Ночью возле Лёккена, маленького рыбачьего поселка с красными черепичными крышами — его видно отсюда из окон, — разбился корабль. Он сел на мель, но спасательная ракета перебросила мост между тонущим судном и сушей. Все, кто был на борту, спаслись; они выбрались на берег и нашли себе ночлег. Сегодня их пригласили в Бёрглумский монастырь. В уютных покоях их встретил радушный прием, их приветствуют на родном языке. Звучит клавесин, льются мелодии родного края, и не успевали они замереть, как зазвенела другая струна, безмолвная и все же столь звучная: мысленная весть летит к дому потерпевших крушение, в чужую землю, и родные узнают о спасении. Теперь на душе легко, теперь можно пуститься в пляс, пировать вечером в Бёрглумском замке. Мы будем танцевать вальс, споем песни о Дании и «храбром солдате» нового времени.

Будь же благословенно, новое время! Лети с потоками чистого воздуха, празднуй приход лета! Пусть свет твоих лучей проникнет в мысли и сердца людей! На твоем светлом фоне поблекнут мрачные предания суровых, жестоких времен.

Примечания

«Епископ Бёрглумский и его родич» (Bispen paa Børglum og hans Fraende) — впервые опубликована в 1861 г. в газете «Иллюстререт Тиденде». Написана после посещения Андерсеном в 1859 г. Берглумского монастыря, основанного в начале 13 в. и пользовавшегося большим влиянием в Средние века. «Это известное историческое предание о мрачной, жестокой эпохе, которая до сих пор, однако, считается многими прекрасной и желанной, противопоставляющейся здесь нашему, без всяких сомнений, более светлому и счастливому времени». (См. Bemaerkninger til «Eventyr og historier», s. 405.)

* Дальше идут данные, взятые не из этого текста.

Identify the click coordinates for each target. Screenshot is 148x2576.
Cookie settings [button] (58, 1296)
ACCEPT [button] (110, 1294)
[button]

Епископ Бёрглумский — исторический персонаж, епископ Глоб Олуф, живший в 13 в.

Глоб Енс — герой народного предания.

...но спасательная ракета перебросила мост между тонущим судном и сушей... — Имеется в виду приспособление, которое во времена Андерсена использовали для переброски спасательного линя.